_Testo della pagina_.
- - - - -
A scanso di equivoci, le canzoni di questi ragazzi sono piacevoli.
Posso comprendere ed accettare che un gruppo abbracci un suono dichiaratamente British, quello che manca è forse una lettura più personale.
non è un "difetto" che affligge solo le canzoni dei Charlestones naturalmente, è un po' un male comune.
poi potrete continuare a dirmi "se questo gruppo fosse inglese", fatelo pure, ma credo che il commento di Nur sia più che sufficiente a chiudere il discorso.
I Charlestones hanno dalla loro la giovane età.
spero che investano il loro tempo nell'ampliare i loro ascolti e che non smettano di scrivere canzoni!
:)
A sto giro sono completamente d'accordo con Sandro...le canzoni son belle! Mica male per dei ragazzi
mi trovate d'accordo.
Troppo spesso ci sono gruppi che rifanno il mistico suono dell'Inghilterra, e vengono incensati ed osannati come il nuovo fenomeno che potrebbe spazzare via la musica conosciuta e sconosciuta dell'universo ma che sfortunatamente gli inglesi non potranno mai ascoltare...
e sì che basterebbe spendere 10€ per comprare Revolver dei Beatles.
...e aggiungo che con i vostri commenti avete anche chiuso in maniera ineccepibile il discorso "ma se questo gruppo fosse inglese".
Semplicemente hanno scritto belle canzoni e sono promettenti.
concordo assolutamente con nur.
è un po ' triste e soprattutto noioso. noiosissimo. mi chiedo il perchè di dare visibilità ad un progetto così scontato e artefatto. a chi giova?
ultimamente vedo questa tendenza. se un gruppo all'inizio pesca dal passato italiano è tacciato di essere indietro, sorpassato, vecchio, non interessante. se invece si concia come un giovane rocker inglese e fa musica che i giovani rocker inglesi facevano dieci anni fa allora è figo, è interessante, è "arte". dai.
Con tutto il rispetto per i ragazzi, che saranno bravi e anche simpatici, però mi vien da dire: che immensa tristezza.
- - - - -
_Consegna_. Nei commenti sui Charlestones, che cosa hanno dalla loro i componenti del gruppo?

_Voci estratte_.
- - - - -
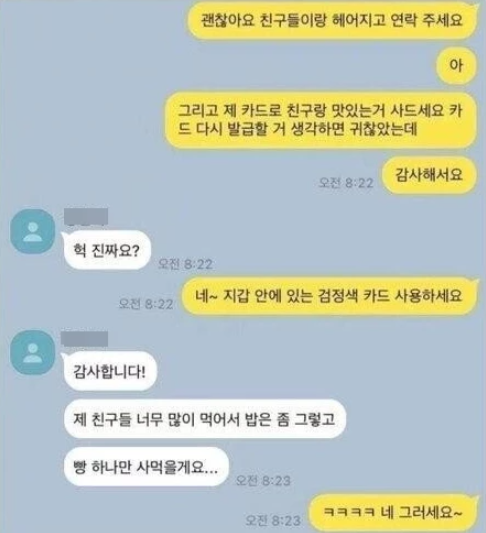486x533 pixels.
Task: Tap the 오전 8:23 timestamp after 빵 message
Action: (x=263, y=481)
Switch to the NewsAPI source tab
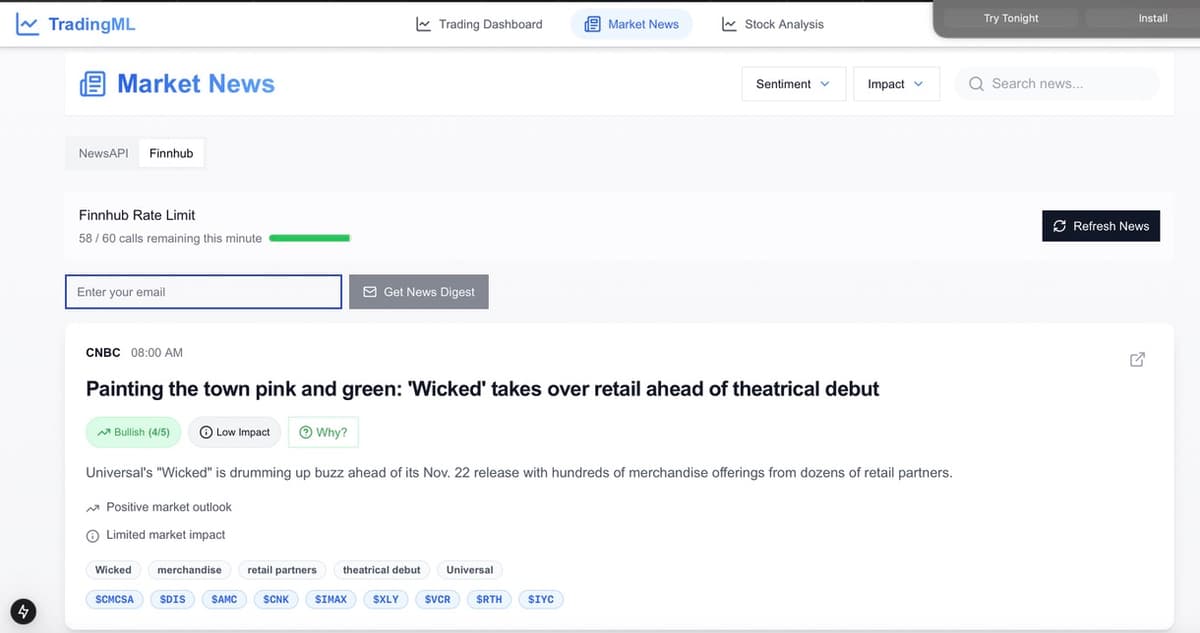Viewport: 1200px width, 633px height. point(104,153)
- - - - -
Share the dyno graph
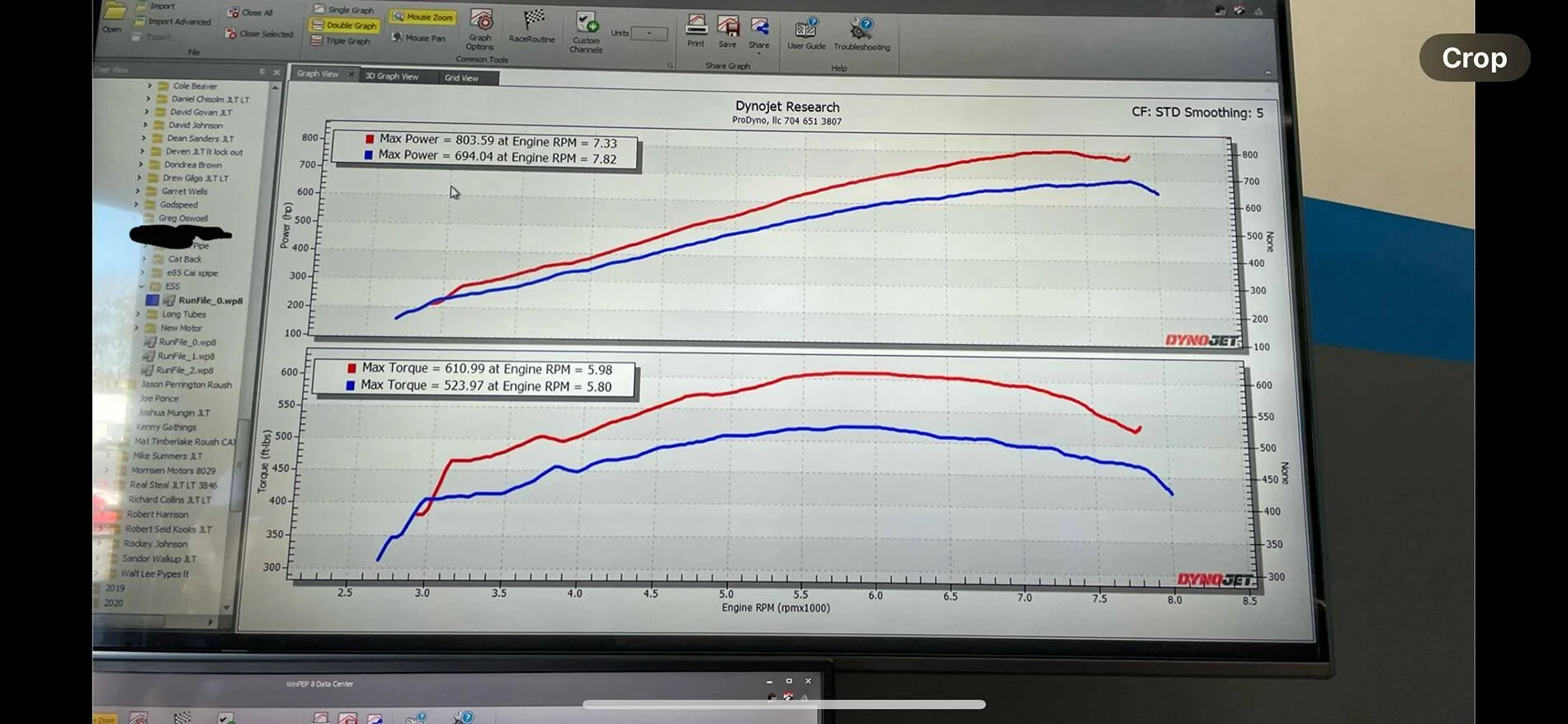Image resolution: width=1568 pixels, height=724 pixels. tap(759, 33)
- - - - -
_Soluzione esercizio_. La giovane età.